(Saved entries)
►
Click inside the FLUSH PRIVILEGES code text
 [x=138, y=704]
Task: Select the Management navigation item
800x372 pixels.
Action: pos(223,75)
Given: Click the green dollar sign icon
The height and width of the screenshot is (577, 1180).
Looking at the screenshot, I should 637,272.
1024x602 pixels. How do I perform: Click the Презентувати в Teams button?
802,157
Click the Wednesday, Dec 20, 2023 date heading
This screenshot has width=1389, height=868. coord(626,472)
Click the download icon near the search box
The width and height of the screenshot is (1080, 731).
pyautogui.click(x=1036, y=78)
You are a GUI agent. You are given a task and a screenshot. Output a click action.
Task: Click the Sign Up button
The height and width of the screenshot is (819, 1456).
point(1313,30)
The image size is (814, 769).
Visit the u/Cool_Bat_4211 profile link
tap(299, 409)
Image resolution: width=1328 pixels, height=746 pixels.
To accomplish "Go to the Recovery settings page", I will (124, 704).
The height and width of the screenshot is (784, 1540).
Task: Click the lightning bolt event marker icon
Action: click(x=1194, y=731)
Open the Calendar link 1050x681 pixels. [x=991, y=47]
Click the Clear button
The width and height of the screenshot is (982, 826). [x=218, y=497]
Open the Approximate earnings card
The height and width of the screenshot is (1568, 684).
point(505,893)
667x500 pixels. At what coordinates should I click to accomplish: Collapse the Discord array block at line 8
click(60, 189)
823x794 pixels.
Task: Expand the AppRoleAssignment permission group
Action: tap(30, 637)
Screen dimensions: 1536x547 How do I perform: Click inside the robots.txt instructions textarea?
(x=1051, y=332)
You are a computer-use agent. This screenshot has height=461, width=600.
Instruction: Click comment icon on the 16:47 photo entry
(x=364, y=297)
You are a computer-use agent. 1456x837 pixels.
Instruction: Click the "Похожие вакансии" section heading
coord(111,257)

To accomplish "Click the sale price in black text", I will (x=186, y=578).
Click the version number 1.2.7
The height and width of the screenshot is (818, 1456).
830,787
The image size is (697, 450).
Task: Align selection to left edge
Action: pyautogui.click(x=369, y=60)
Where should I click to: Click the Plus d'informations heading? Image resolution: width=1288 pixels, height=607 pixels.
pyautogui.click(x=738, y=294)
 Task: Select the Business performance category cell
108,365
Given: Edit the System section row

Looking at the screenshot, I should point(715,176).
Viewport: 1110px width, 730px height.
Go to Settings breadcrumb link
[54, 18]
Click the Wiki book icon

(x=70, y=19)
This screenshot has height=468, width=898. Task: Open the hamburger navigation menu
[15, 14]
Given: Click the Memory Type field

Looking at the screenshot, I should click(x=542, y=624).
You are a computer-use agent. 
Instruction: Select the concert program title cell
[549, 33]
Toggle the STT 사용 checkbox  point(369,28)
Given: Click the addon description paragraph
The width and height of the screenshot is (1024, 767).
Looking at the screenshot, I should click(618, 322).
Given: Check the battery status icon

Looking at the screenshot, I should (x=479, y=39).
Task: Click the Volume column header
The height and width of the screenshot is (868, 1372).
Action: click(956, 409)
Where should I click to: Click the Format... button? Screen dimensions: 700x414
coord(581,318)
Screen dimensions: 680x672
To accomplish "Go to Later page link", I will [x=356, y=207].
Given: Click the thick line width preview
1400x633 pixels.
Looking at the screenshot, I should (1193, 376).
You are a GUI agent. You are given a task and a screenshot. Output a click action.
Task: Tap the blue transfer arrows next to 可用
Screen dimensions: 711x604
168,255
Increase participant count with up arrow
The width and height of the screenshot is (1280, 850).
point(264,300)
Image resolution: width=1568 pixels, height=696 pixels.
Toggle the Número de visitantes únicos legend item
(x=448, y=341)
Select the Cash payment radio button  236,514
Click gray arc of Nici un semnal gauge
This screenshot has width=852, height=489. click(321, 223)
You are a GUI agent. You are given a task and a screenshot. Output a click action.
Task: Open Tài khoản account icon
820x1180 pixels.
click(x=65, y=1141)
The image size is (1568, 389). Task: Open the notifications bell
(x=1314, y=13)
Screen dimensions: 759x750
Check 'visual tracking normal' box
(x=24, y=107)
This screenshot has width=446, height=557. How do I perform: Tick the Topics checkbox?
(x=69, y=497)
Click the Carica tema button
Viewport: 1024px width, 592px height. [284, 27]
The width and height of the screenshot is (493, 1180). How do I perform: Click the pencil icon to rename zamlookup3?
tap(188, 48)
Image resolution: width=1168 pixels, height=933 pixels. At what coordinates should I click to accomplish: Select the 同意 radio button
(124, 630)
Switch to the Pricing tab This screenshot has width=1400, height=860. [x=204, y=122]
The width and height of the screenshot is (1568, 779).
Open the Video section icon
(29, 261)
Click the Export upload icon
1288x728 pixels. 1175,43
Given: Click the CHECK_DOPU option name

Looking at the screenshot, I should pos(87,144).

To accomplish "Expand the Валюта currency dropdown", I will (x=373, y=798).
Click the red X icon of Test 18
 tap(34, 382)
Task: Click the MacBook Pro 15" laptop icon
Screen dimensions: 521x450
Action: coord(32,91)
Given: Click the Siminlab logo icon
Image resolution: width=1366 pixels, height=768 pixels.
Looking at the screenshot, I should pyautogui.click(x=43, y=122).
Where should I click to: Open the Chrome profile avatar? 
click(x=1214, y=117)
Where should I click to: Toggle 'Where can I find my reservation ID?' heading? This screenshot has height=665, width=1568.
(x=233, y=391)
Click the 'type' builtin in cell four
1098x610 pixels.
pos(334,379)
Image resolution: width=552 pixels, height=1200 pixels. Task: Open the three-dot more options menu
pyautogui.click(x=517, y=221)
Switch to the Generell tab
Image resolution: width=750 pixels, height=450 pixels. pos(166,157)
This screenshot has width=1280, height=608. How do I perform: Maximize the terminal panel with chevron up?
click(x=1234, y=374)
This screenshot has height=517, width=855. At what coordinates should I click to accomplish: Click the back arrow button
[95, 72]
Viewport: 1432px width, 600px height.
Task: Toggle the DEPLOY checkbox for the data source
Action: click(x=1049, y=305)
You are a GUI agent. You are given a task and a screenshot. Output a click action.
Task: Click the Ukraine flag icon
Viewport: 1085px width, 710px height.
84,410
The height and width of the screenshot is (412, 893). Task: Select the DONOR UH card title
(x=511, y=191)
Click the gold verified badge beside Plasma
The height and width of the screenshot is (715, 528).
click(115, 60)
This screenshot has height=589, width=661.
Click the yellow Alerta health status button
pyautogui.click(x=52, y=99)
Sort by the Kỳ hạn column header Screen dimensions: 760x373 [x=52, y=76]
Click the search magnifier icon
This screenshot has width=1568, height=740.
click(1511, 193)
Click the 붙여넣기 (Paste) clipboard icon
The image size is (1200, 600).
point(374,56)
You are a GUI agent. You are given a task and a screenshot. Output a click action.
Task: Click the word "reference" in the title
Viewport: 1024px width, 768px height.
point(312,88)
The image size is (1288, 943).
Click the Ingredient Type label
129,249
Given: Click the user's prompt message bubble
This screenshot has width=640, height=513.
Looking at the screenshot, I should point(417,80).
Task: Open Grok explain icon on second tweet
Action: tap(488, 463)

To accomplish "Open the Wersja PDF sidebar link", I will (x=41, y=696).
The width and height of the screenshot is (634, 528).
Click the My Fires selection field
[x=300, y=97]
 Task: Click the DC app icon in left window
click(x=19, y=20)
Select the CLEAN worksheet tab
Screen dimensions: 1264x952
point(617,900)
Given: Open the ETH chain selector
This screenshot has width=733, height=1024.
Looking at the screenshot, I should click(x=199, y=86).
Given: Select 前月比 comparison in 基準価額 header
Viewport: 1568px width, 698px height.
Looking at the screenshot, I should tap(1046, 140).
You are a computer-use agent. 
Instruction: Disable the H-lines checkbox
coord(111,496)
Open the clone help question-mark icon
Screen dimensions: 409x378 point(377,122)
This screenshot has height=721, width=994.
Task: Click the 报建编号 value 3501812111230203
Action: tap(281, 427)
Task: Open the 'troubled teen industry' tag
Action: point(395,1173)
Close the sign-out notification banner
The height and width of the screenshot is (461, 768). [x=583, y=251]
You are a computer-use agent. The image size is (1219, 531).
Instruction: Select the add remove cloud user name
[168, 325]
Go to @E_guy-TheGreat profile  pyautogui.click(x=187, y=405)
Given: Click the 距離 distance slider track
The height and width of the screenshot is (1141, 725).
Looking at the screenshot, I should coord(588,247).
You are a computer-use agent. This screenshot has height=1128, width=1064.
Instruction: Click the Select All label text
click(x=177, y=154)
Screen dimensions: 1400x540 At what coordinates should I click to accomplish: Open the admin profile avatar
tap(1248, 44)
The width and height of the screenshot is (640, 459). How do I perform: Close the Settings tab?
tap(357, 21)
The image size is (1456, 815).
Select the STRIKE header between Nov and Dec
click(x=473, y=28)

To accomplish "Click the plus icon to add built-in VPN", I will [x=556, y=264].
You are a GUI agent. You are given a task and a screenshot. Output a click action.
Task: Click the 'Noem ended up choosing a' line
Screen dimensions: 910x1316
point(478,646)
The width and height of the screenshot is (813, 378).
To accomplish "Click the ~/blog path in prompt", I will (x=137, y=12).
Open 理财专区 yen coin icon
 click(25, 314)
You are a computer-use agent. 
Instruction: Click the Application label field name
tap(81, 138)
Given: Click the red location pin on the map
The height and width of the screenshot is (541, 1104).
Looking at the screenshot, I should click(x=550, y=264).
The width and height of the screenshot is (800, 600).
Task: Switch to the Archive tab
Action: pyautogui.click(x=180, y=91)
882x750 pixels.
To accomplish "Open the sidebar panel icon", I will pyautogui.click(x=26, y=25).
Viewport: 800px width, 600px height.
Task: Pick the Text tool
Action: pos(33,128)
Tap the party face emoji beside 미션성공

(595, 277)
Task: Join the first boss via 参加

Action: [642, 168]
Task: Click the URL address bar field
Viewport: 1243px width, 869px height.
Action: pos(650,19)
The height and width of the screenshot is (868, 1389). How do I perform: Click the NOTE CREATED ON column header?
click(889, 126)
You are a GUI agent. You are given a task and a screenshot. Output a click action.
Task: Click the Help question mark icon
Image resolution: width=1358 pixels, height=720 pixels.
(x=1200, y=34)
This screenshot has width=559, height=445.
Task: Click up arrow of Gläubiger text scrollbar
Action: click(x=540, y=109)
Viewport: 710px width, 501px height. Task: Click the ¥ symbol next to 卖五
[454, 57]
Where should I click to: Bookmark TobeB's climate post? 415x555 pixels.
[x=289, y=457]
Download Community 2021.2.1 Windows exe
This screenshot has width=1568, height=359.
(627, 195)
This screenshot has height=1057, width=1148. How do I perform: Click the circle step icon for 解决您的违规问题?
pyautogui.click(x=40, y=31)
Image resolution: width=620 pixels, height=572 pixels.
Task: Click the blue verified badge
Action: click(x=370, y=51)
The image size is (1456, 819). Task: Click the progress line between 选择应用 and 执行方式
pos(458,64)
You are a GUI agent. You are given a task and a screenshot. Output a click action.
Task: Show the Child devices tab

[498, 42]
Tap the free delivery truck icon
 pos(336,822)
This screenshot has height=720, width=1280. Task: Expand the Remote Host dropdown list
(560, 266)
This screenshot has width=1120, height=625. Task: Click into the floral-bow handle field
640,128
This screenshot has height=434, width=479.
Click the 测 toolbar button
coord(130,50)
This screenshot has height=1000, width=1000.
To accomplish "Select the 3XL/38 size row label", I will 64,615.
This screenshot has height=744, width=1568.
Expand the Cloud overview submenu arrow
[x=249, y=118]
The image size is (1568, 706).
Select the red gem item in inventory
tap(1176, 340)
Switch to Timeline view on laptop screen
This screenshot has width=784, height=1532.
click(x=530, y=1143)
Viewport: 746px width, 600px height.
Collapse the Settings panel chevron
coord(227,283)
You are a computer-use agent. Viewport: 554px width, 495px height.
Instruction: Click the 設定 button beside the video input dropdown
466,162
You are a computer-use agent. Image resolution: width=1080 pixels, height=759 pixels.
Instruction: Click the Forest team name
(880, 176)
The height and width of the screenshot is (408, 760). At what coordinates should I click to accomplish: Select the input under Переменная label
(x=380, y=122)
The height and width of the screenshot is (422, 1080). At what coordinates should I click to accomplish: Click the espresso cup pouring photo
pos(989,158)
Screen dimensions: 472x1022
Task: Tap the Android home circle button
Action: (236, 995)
◄
Check each line of the entries above, and show every one holding the word "laptop".

Task: Click the MacBook Pro 15" laptop icon
Switch to Timeline view on laptop screen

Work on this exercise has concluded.